Other than natural or civilizational catastrophes, I only see the risk in the amount of data needing storage surpassing any one's entity ability to archive it, but I am sure "humans" would deal with that in due time too.
Edit: I do not necessarily believe the torrent claim, but wanted to clarify why I see a point in it.
By analogy, the contents of a few torrents might be archived somewhere 500 years from now, but nobody will be seeding the torrents themselves.
While I agree they are interested in everything, I think they are more interested in sampling insignificant works, as opposed to archiving all of them
Even historians curate and don't keep everything.
It's back to the same meta that everyone else says... you have to make something that people want to have around in 500 years as a first step, or you're just pushing against very poor odds.
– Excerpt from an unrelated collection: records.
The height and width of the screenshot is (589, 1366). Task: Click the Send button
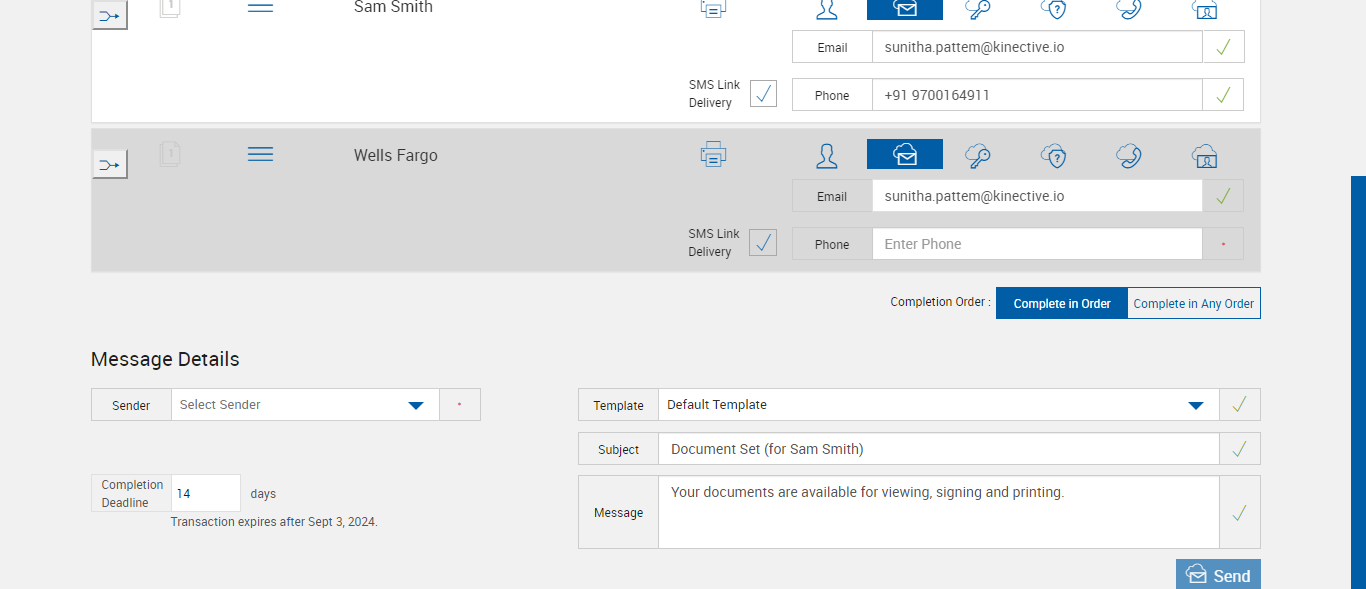tap(1218, 575)
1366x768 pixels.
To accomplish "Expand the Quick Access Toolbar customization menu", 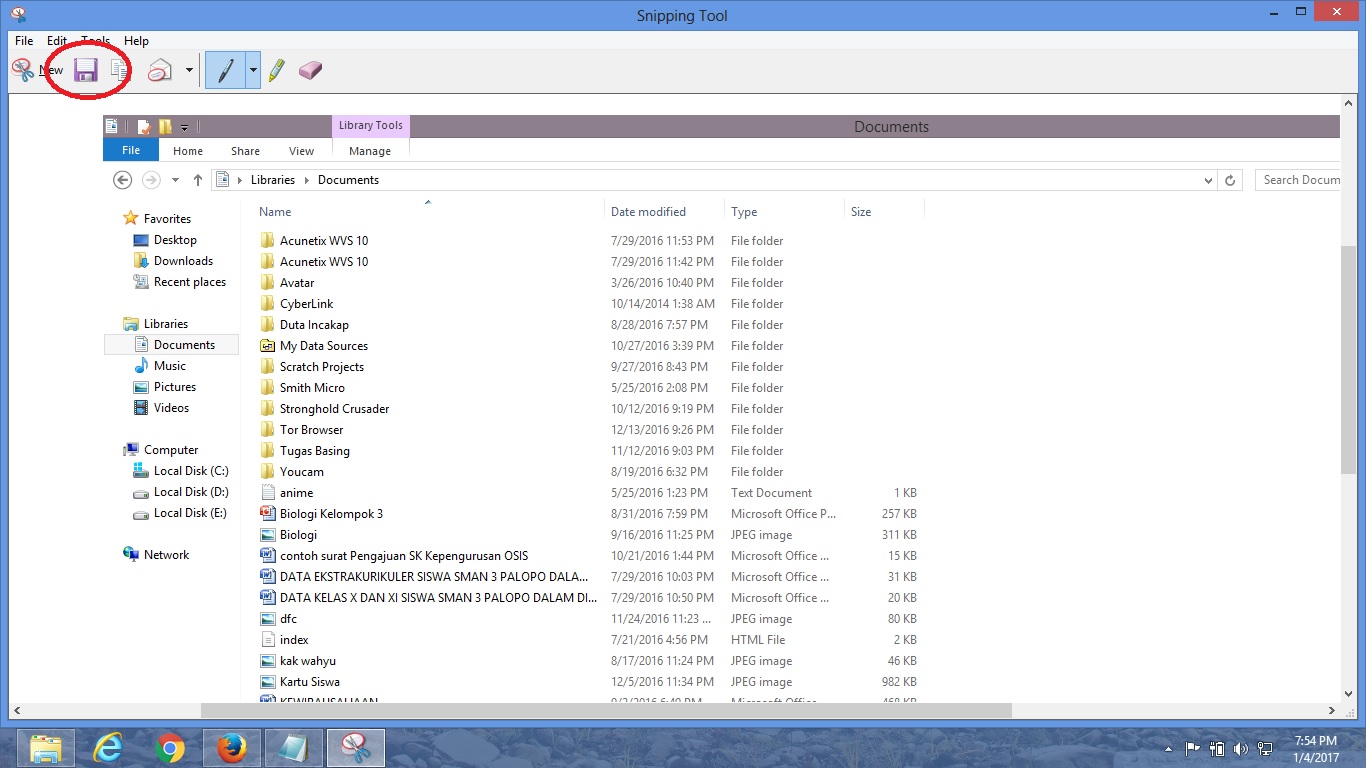I will tap(185, 126).
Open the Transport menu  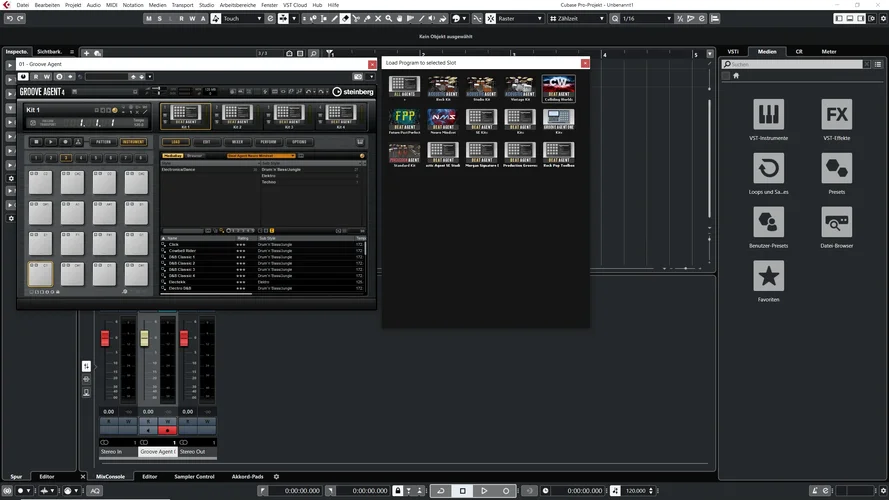[182, 5]
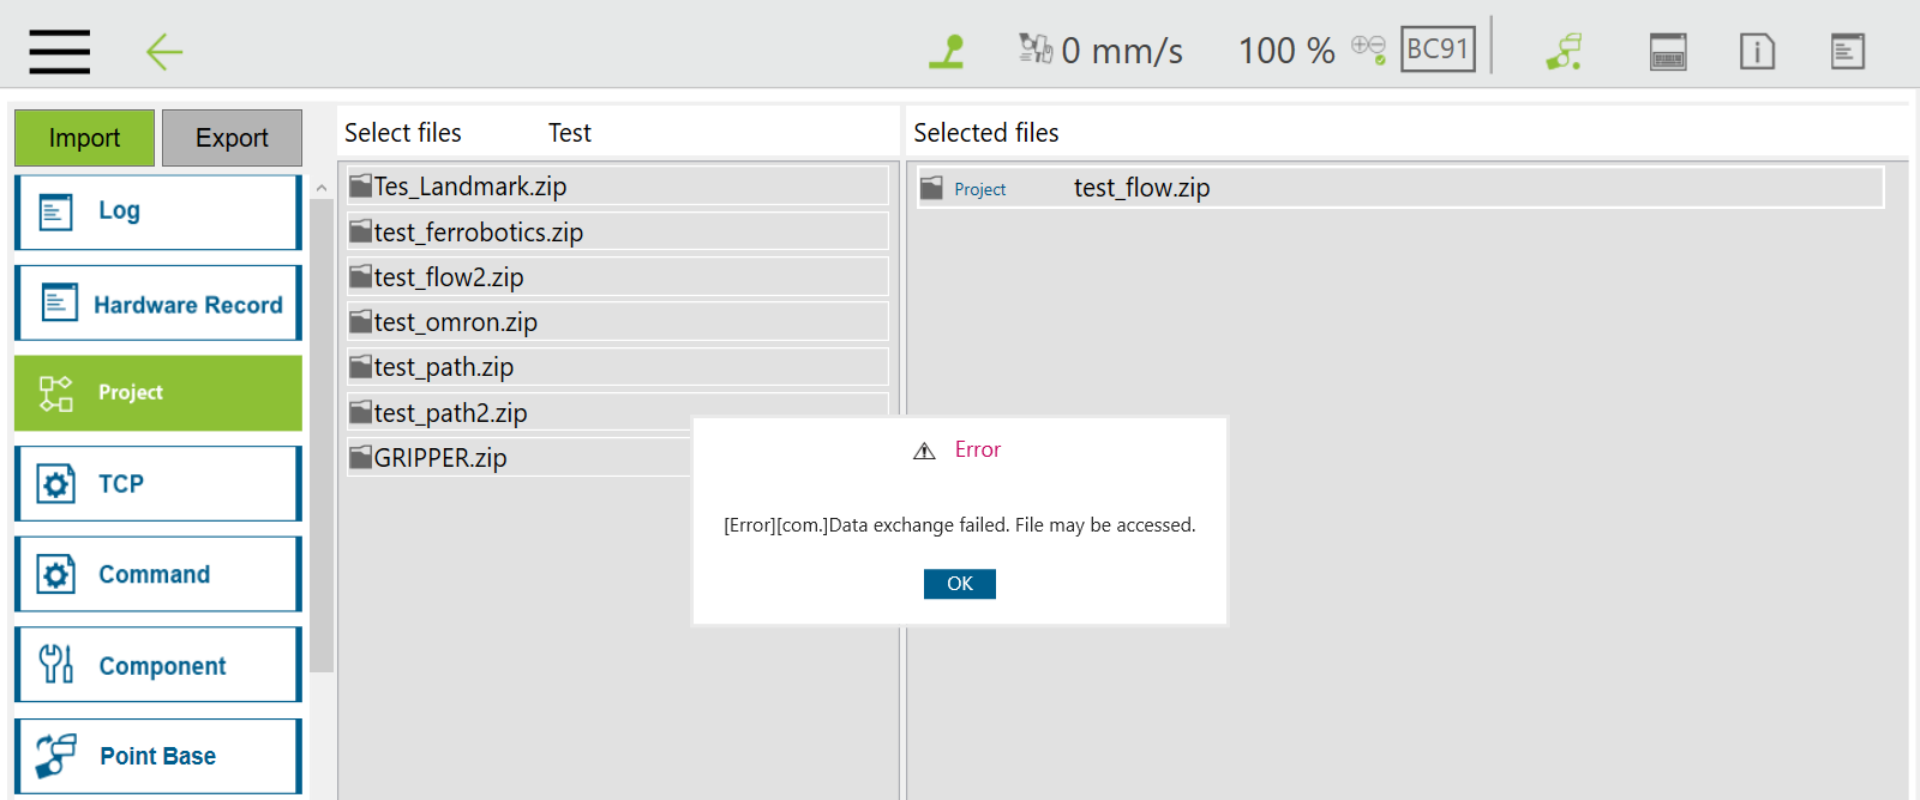Open the display panel icon in top bar
Screen dimensions: 1920x800
1667,51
Your best shot is a simple set of files on a few redundant medium. If you want to get fancy, put a browser on there that will run (presumably emulated) with no network dependencies. Hopefully with a 64 bit time_t.
https://en.wikipedia.org/wiki/Bathtub_curve
As much as I call cryptocurrencies a cancer, I admit storing on Bitcoin blockchain is probably the most resilient way, as its constantly being replicated across a huge amount of machines around the planet...
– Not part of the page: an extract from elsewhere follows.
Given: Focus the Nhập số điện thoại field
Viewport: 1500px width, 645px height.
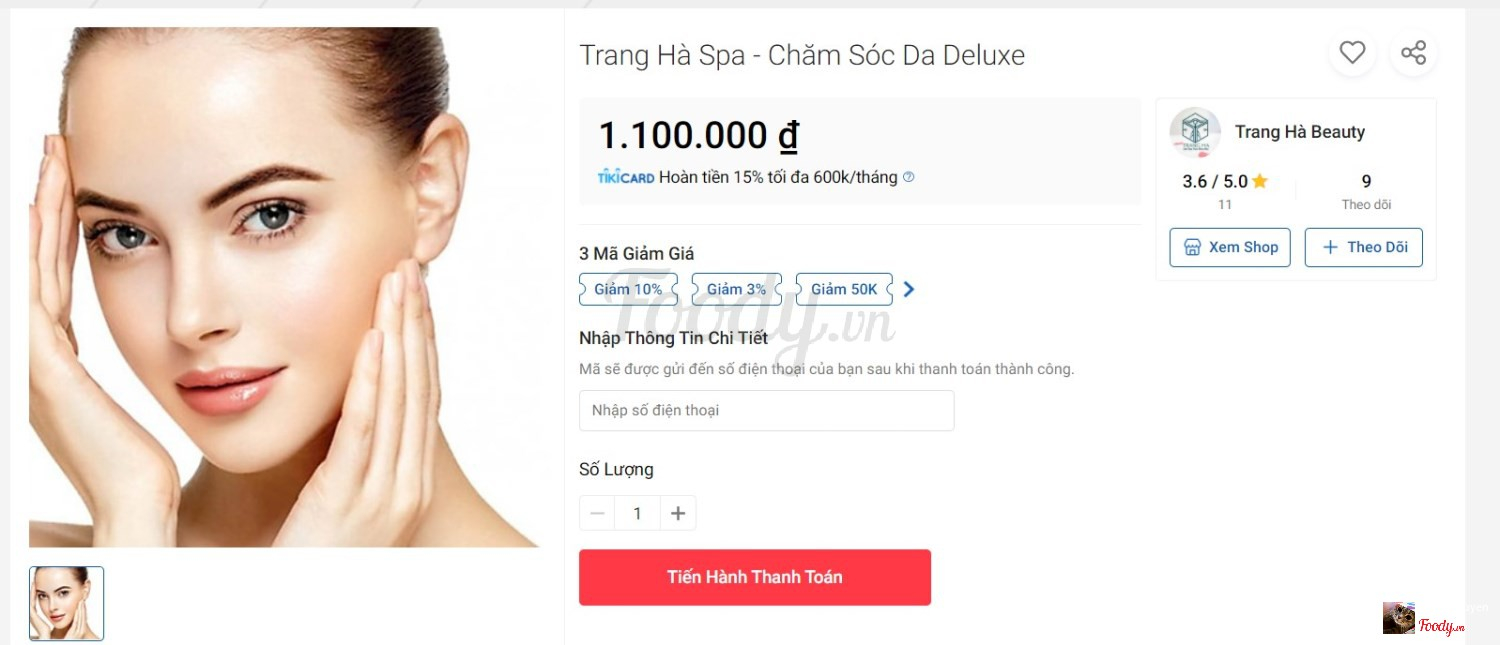Looking at the screenshot, I should (x=766, y=410).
All these technological (digital) solutions are pissing in the wind; digital technology has lasted just 50 years so far, and people will discard it in an instant when something better comes along.
But think of all the websites! Yeah, OK. They're nearly all going to be gone in a decade or two.
Conserving bits has already proved to be difficult. How would you set about conserving an 8" floppy disk you found in your Dad's belongings when he died? Yeah, I know, you could probably source an antique 8" floppy drive. But 8" floppies only went obsolete in about 1985.
Internet archive? So you want to rely on a website to preserve your website? You have to be quite young, to be susceptible to the notion that the web will last.
As people up-thread have suggested, if you want your writings conserved, write something that the people of the future will spend effort to conserve. And forget about your descendants 500 years in the future; you have no reason to think your bloodline will survive. Wars have become progressively more destructive. And there's a slim chance that if your descendants do survive, they will know you're their ancestor anyway. I know about my ancestors back to 4 generations, beyond that I only know their names (and without supporting documentation).
People have spoken of using gravestones. Good luck with that. Gravestones as young as 50 years are being knocked down by councils because they are dangerous. And graveyards are full; they are being re-used, old monments removed and replaced with new ones. And have you ever tried to get detail off even a 200-year-old monument? Instead, since you're in the churchyard, go inside and read the parish register.
[1] https://bitcoin.stackexchange.com/questions/39347/how-to-sto...
[2] http://www.righto.com/2014/02/ascii-bernanke-wikileaks-photo...
Probably the best way to get people to preserve your work that long is to make it really outstanding, so future generations will want to preserve it even though technology and institutional governance keep changing.